After several setbacks in its attempt to master the cryogenic rocket technology, the Indian Space Research Organisation (ISRO) is finally set to launch a Geosynchronous Satellite Launch Vehicle (GSLV) with an indigenous cryogenic engine. The launch of the GSLV-D5 will take place at 4.18 pm on January 5 and the 29-hour countdown will begin a day before.
The mission was cleared after final checks on Thursday. The 49-meter tall GSLV-D5, which weighs 414 tonnes, has been moved to the launch pad at ISRO's space port on the east coast in Sriharikota, some 90 minutes drive from Chennai. The GSLV-D5 will attempt to put in orbit GSAT-14, an advanced communication satellite weighing almost two tonnes. If successful, ISRO will cross a crucial threshold and overcome the technology barrier to put in orbit heavy communication satellites.
A similar attempt by ISRO on August 19 was aborted minutes before the launch after liquid fuel leaked from the second stage of the launch vehicle, raising quality issues in the space agency's processes. ISRO has replaced the second stage fully and the propellant tank has been made with a different aluminium alloy. The first stage and the strap on motors, which bore the brunt of the leaked fuel, are also new.
The global satellite launch market is large and satellites of varying sizes are launched depending on the tasks they are expected to perform. Remote sensing satellites are lighter and are placed in polar orbits (orbits where satellites do not move in tandem with the earth's rotation and so are not suitable for communication purposes). These satellites weigh from a few hundred kilograms to about a tonne. On the other hand, communication satellites are typically heavier weighing between two and five tonnes. And they are placed in geosynchronous transfer orbits where the satellite moves in tandem with the earth's rotation and so the service of the satellite is available for users throughout the day.

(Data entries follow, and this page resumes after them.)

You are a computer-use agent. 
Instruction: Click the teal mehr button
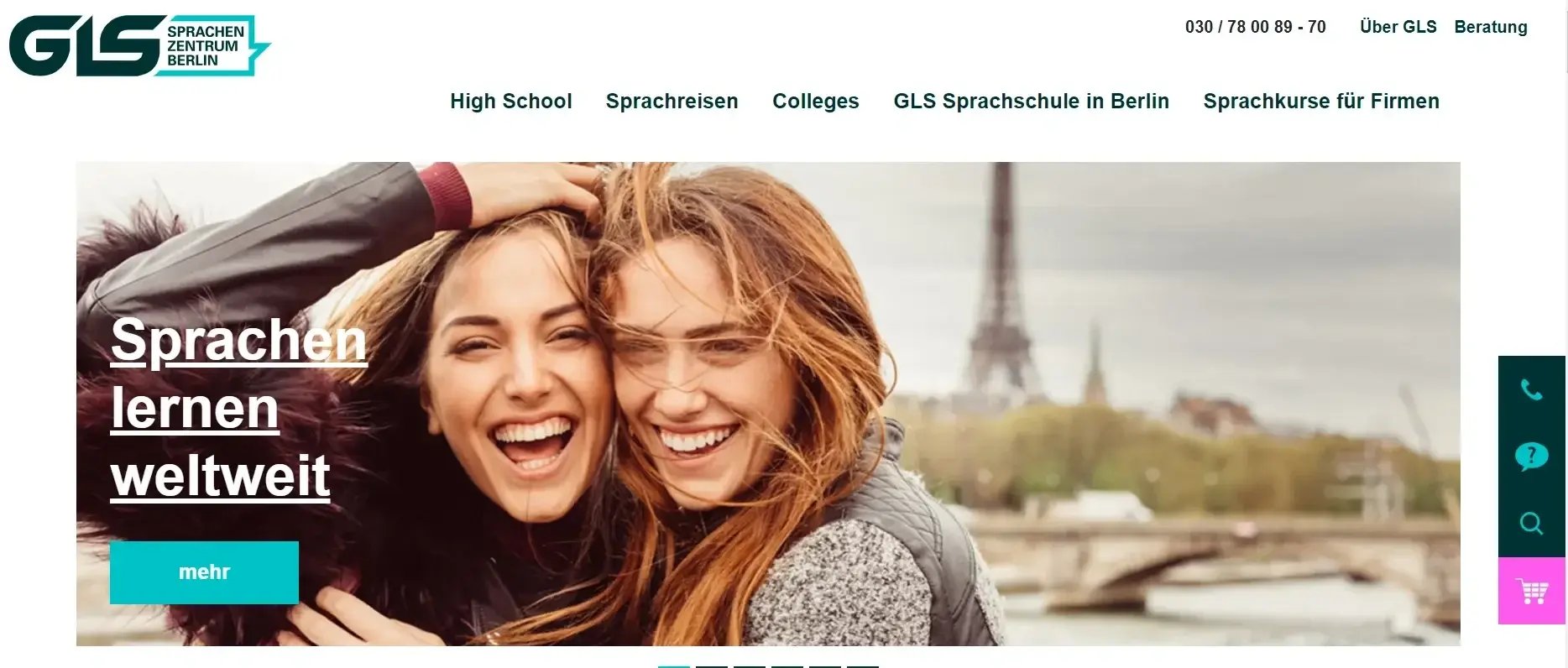[204, 572]

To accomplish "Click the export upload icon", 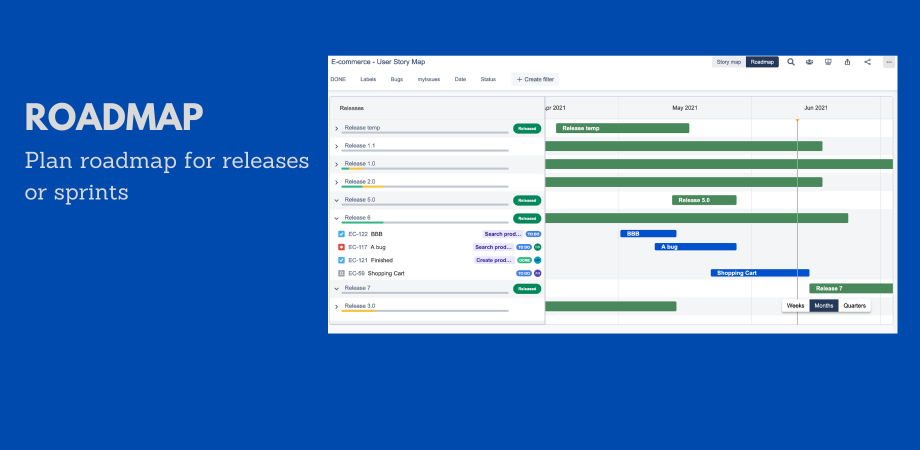I will pos(847,62).
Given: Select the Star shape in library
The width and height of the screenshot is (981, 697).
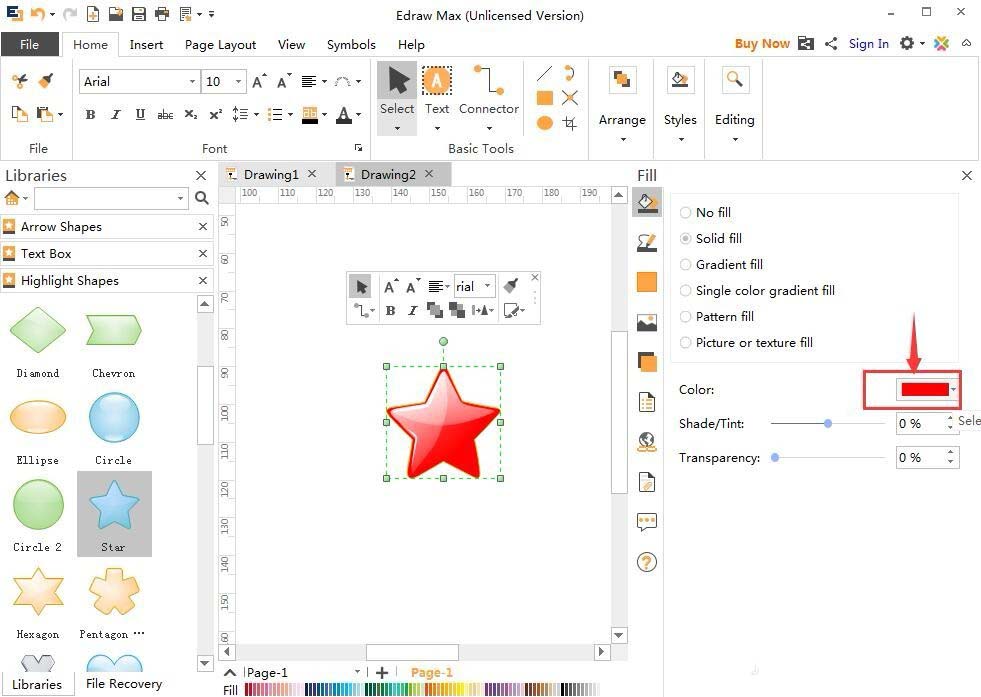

ISRO has mastered the art of putting smaller satellites in space. Its Polar Satellite Launch Vehicle (PSLV) has had 23 consecutive successful launches and has put 63 satellites in precise orbits (23 Indian and 35 foreign satellites). The PSLV's cost efficiency and reliability has been clearly established in this segment.
But the same cannot be said about ISRO's credentials in launching heavier communication satellites, which is where big business is. ISRO's attempts to break into that market with the GSLV has been met with repeated failures - both technological and operational. The critical element of the GSLV is the cryogenic engine, an engine that is powered by liquid hydrogen and liquid oxygen stored at very low temperatures. India had initially tied up with Russia for the supply of these engines and got seven of them in the 1990s. But the US objected to this deal on the grounds that it violated the Missile Technology Control Regime. This left ISRO with no choice but to develop the engine on its own (of course, with some Russian help). Besides the US and Russia, Japan, China and the European Space Agency have overcome this technology barrier.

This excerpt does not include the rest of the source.